Na minha terra bando de maritacas, numa algazarra imensa, fofocam e sorriem, e depois pousam nas mangueiras. Verdes como as folhas, ficam por lá e se emudecem. Dormem, será? Prefiro as maritacas bem acordadas e procuro entender sobre o que tanto conversam.

Para os que não conhecem, as maritacas são como pequenos papagaios, verdes, completamente verdes, e voam em bandos numa barulheira só!

Minha pequena cidade é assim, tem o solo amarelo de ouro, gente boa e feliz a caminhar pelos morros, ziguezagueando por sobre as pedras roliças, sem cansar, e o céu repleto de maritacas. São tão boas essas lembranças que penso que é até melhor que fiquem lá, naquele cantinho do meu coração. É essa saudade que me faz, entre uma intempérie e outra, imaginar que o mundo é bom, mesmo quando sombreia minha dor.

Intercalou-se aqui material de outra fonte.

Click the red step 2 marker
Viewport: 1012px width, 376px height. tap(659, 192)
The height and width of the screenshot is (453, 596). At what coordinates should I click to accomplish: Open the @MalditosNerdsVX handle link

O mundo é assim, tardeia o sonho e sem alarde nos faz perceber que a ansiedade não se justifica. O que nos falta são olhares apurados, olhares de águia. Emprestados às maritacas, elas continuariam a gritar pelo céu, mas veriam muito mais. Nesse feixe de luz e contrastes, seguimos todos. Somos nós mesmos, apenas enxergamos mais, apesar das retinas cansadas.

Os enigmas se desdobram e no fundo do seu fim, percebemos que nada mais são do que efetivamente são: enigmas! E isso apenas pela nossa infindável curiosidade em encontrar, desenterrar e mesmo fabricar problemas. Porque não fazer como as maritacas pousadas na mangueira, ali espreguiçando de tanto céu?

Ah que saudade desses tempos em que não tinha tempo para sofrimentos. Queria só caminhar por aquelas ruas esperando o céu, no final de tarde, se encher de maritacas, pequenas, verdes e barulhentas.

Trazemos dentro de nós uma verdadeira ogiva, uma mina esquecida nas terras de Angola. Qualquer mínimo gesto é suficiente para que o problema exploda, muitas vezes em proporções desproporcionais.

Precisamos exorcizar esses pensamentos e como as maritacas, nos misturar ao verde, sob o azul e, entre um galho e outro da árvore, no final do dia, simplesmente conversar e conversar, sem qualquer percalço ou desconfiança de que algo pior vai acontecer.

Algo sempre acontece, essa é a roda da vida, mas o conceito de melhor ou pior é puro ângulo de visão, mera estatística. A gente nem sempre percebe, mas somos mesmo genocidas da própria felicidade.

É por essas e outras que eu, por acreditar piamente na reencarnação e que os animais são os seres superiores do planeta, já fiz meu pleito – quando voltar, que seja como maritaca!